For this remarkable assemblage of words and pictures – all by Jonny Hannah – is an exuberant celebration of the Joy of Jazz. Now, I’ve been a slave to the rhythm for longer than I’ve been anything else – it’s as near as I get to religion – so I’ve kept an eye out for anything that comes close to explaining the Joy of Jazz – especially to younger folk, and trust me, fans, there’s been nothing. Poets like Langston Hughes and Annesley Vachell have almost got it, but no writer (and, yes, I’ve had a go myself) has hit the button like this Jonny Hannah.
The whole thing (apart from the valuable bio-discographies at the end) is in verse – jumping, rumbling and fumbling – and Hannah’s go-for-it hand-lettering complements his rhymestyle perfectly. Then there’s his pictures – affectionate naif portraits bursting with lively good humour get us nearer to the bodies and souls of the musicians than the reams of turgid ‘explanatory’ prose that’ve been written about them.

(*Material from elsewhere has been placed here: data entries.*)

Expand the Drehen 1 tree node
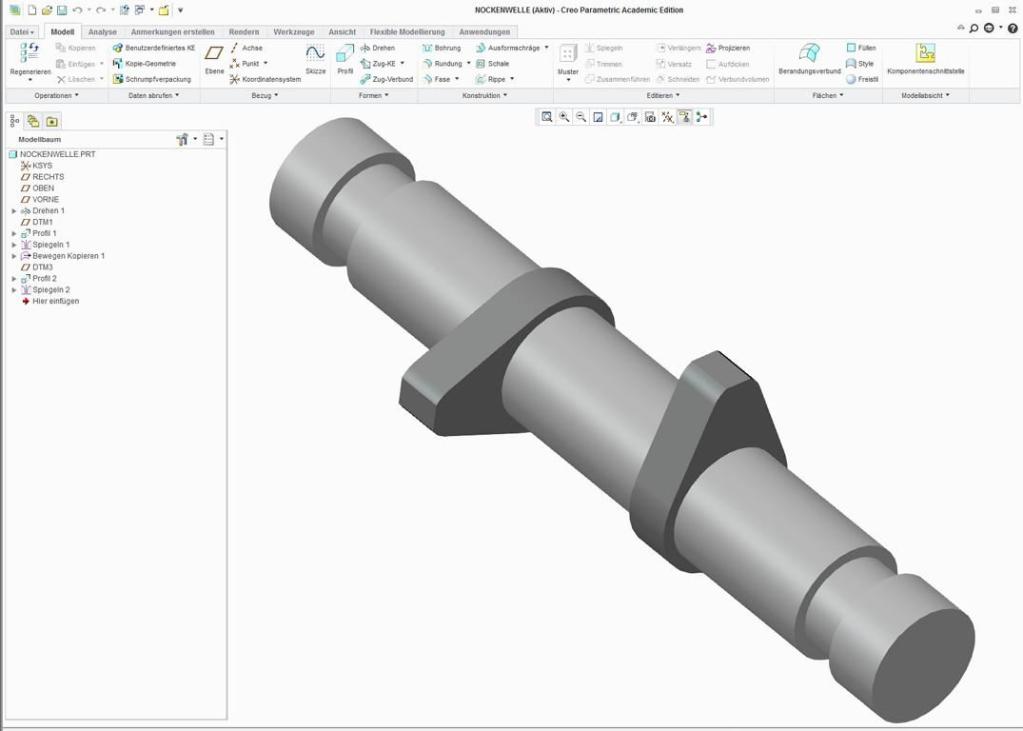Screen dimensions: 1023x731 [14, 211]
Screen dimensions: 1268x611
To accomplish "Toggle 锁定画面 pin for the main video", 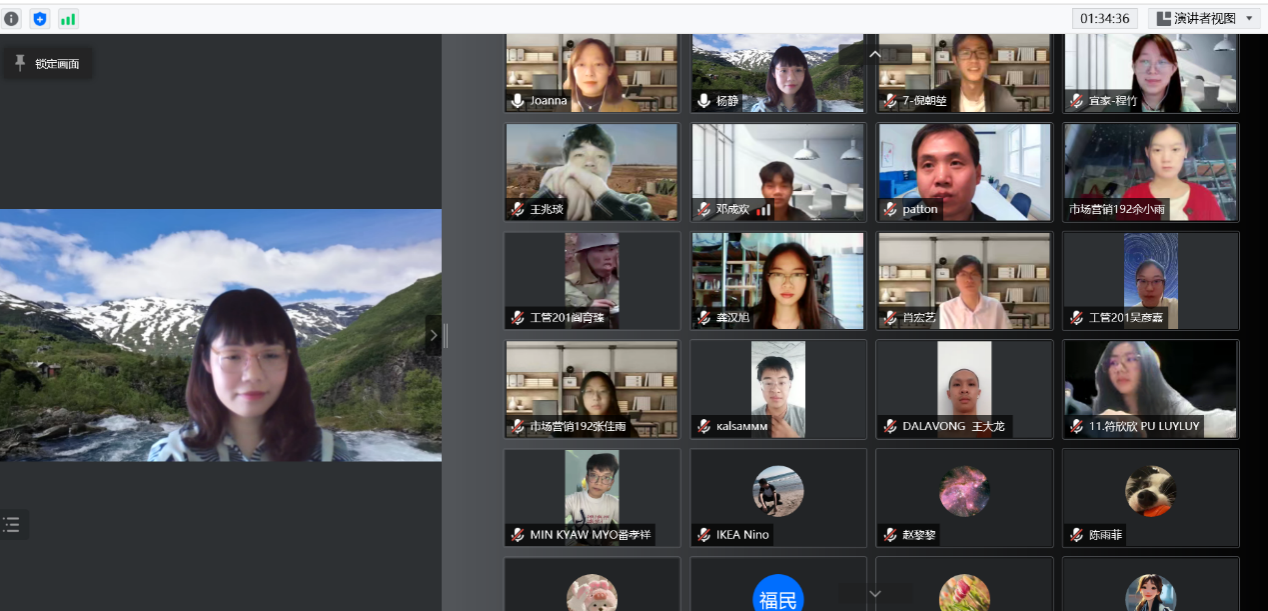I will click(x=47, y=64).
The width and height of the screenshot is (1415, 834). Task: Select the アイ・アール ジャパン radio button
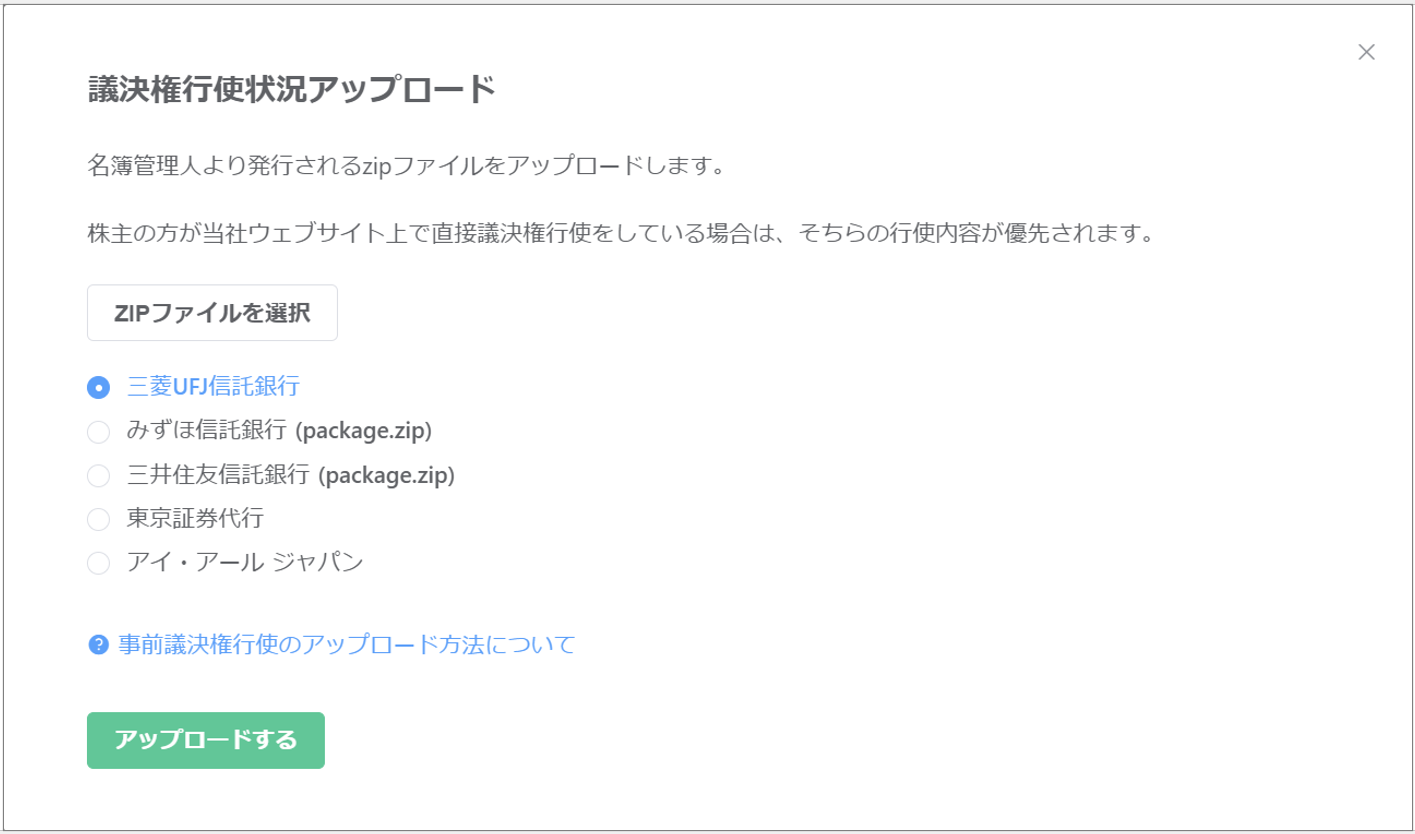(x=98, y=564)
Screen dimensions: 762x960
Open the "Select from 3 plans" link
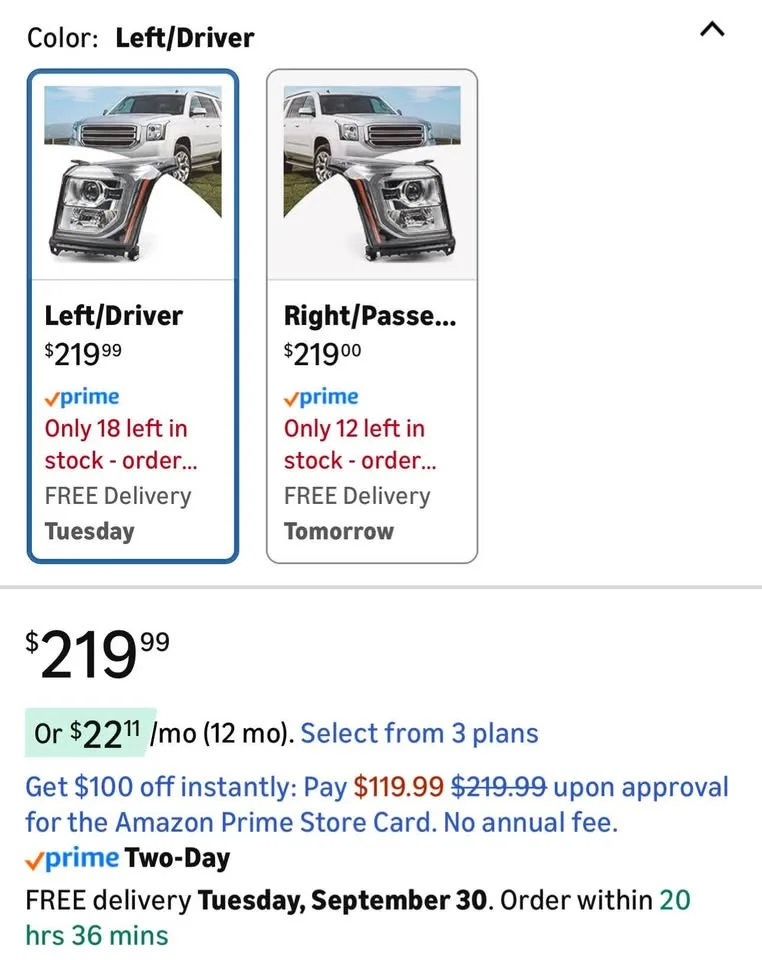pos(419,733)
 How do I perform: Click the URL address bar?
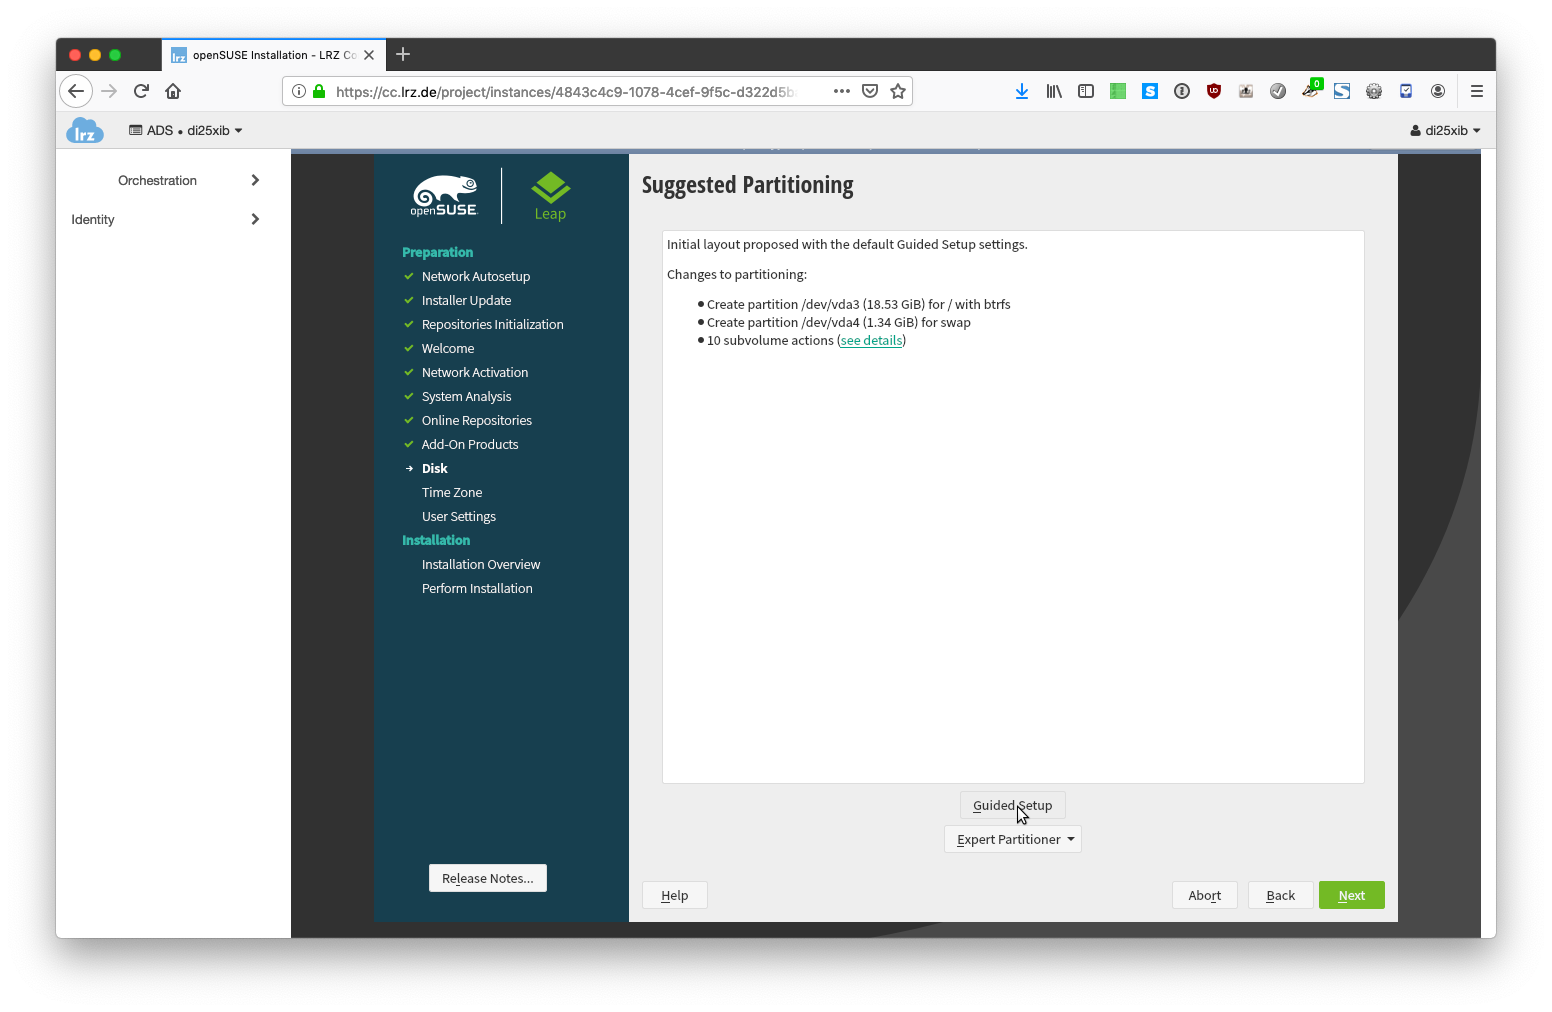[x=565, y=92]
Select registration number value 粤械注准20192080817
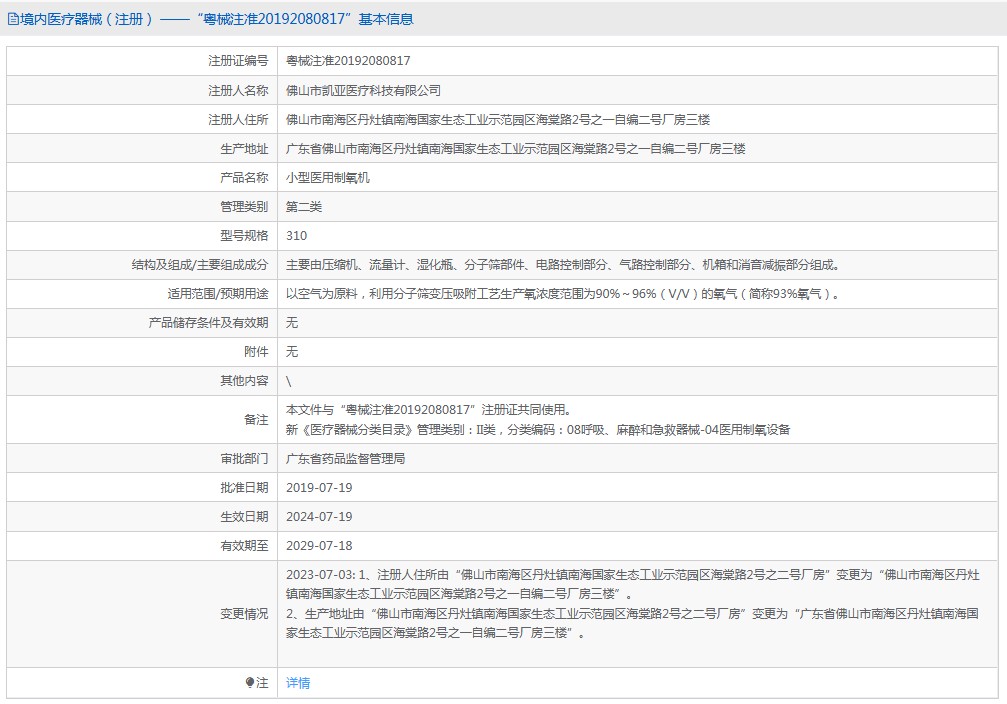Viewport: 1007px width, 704px height. (x=348, y=61)

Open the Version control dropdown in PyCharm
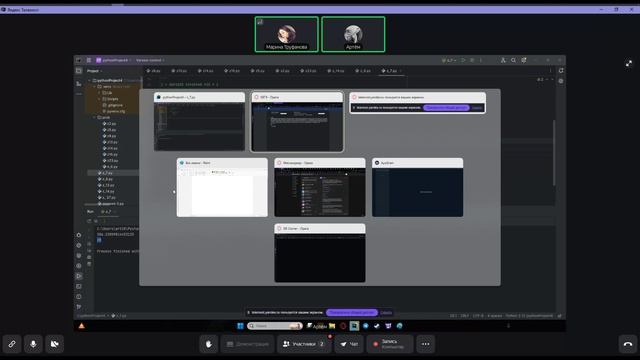pyautogui.click(x=150, y=60)
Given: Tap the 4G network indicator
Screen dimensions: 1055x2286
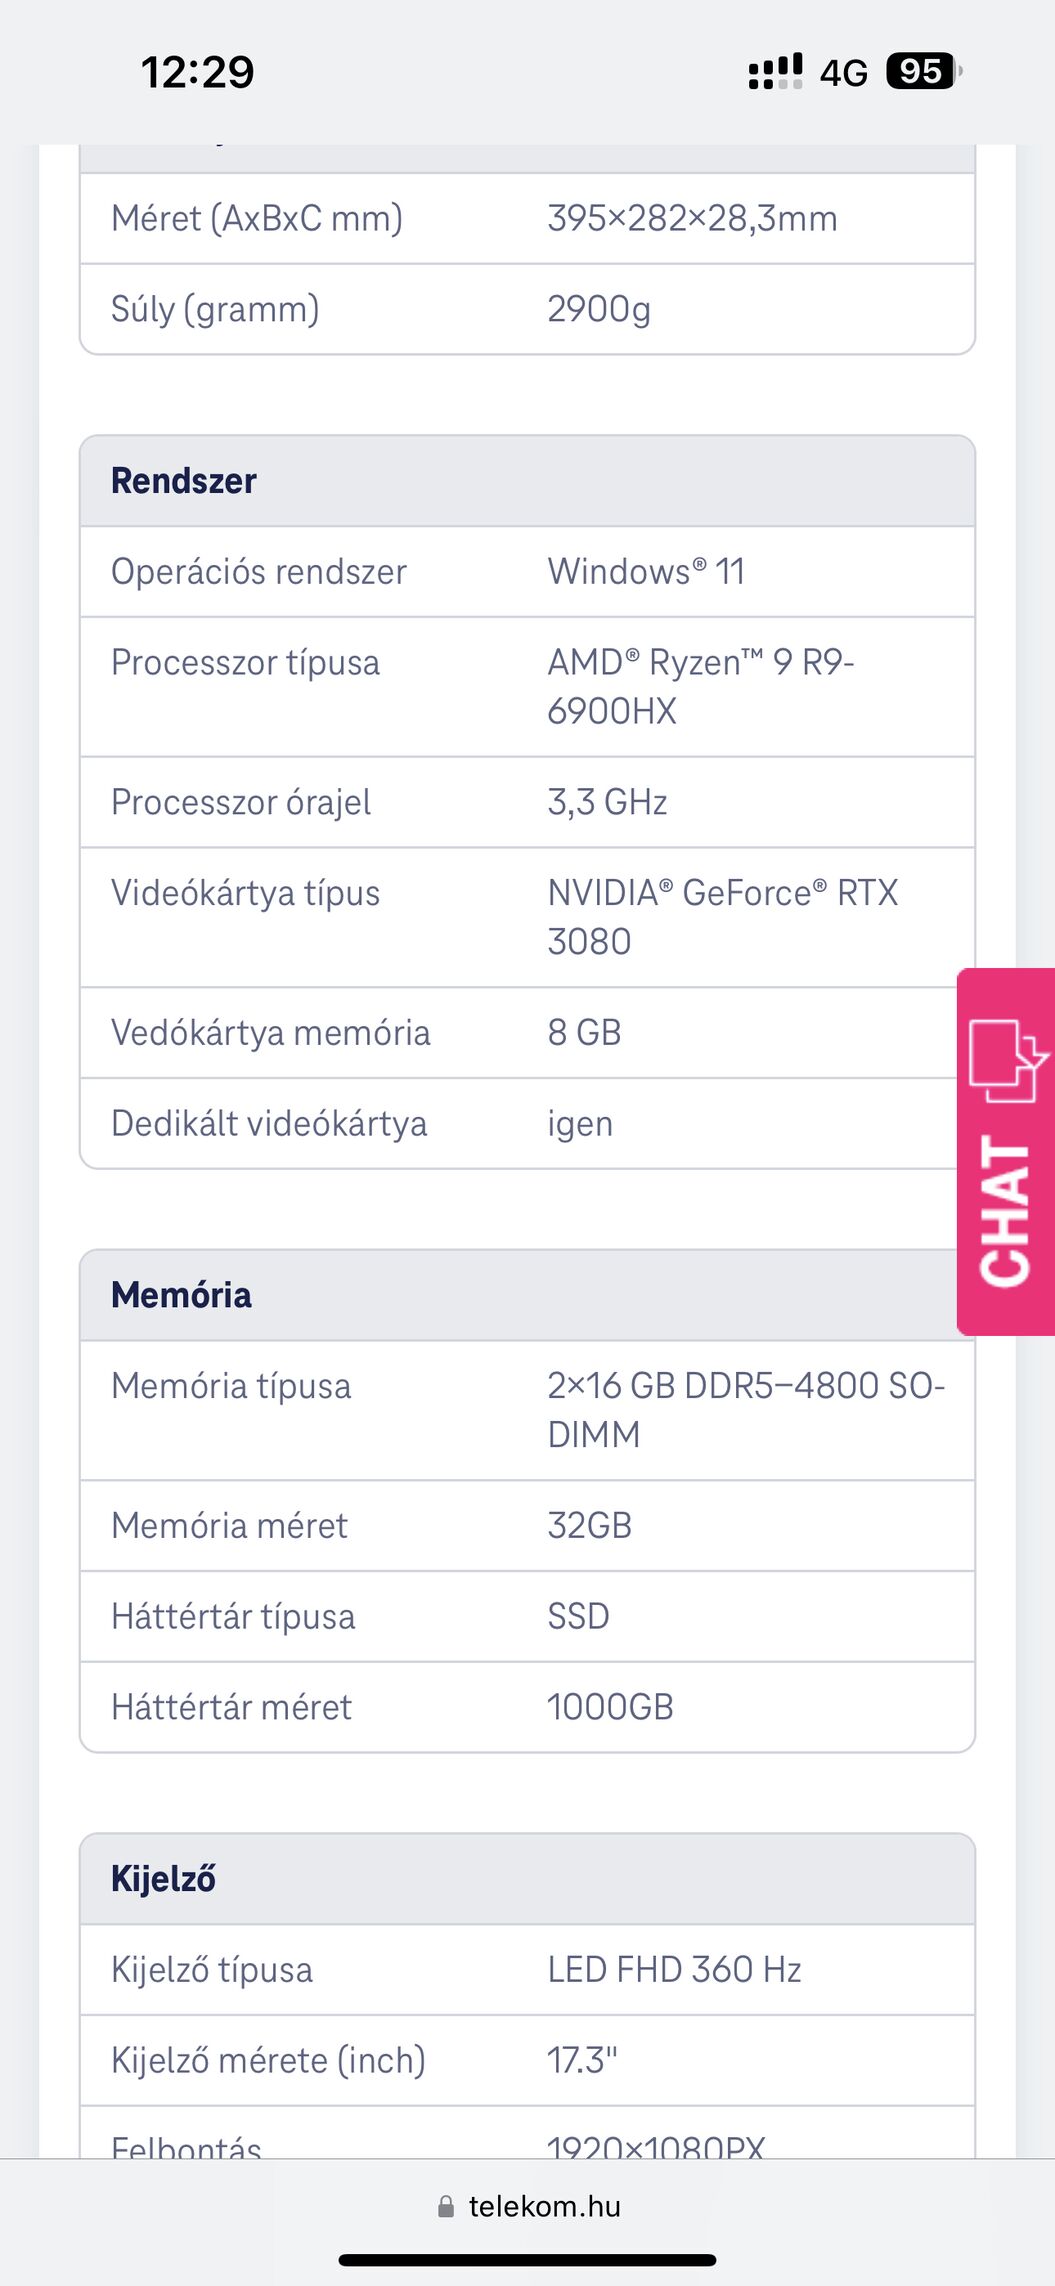Looking at the screenshot, I should (x=843, y=73).
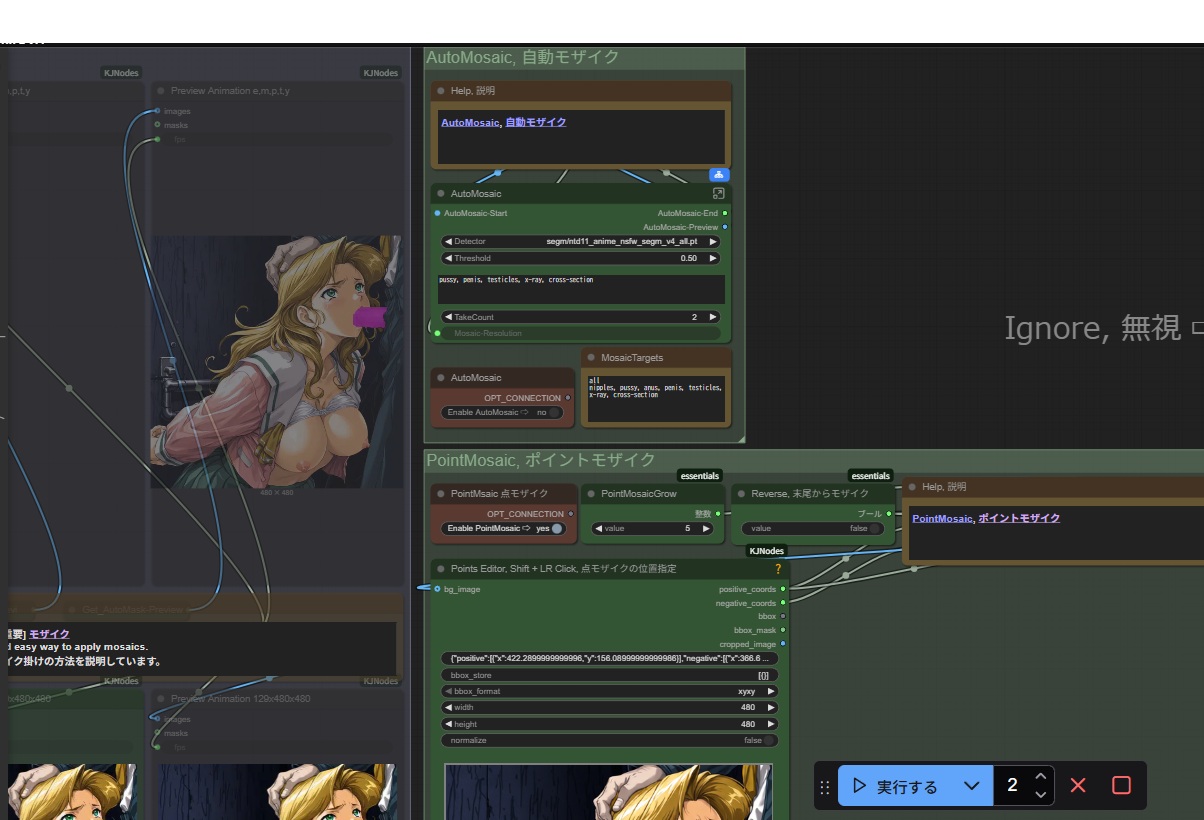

Yes, this is a book that tells us – any of us, not just jazz fans – what jazz feels like and to my knowledge there’s never been another.
But it’s more than that – it’s a riotously joyful (that word again, it won’t stay out!) art experience, it’s a great expression of after-dark downtown city life American style and it’s a superb collection of verses. Dull would be the parent, teacher or other guardian who could pull nothing from it. And the poster-dustjacket (though ‘what dust?’ I ask myself) is worth the price alone. This is, apparently, Hannah’s ‘first children’s book’ – so let’s hope he lives as long and as productively as Eubie Blake*.
*Eubie Blake was a ragtime and jazz pianist, composer and showman who lived to be over 100. On his 90th birthday he said ‘If I’d known I was goin’ to live this long, I’d have taken better care of myself.’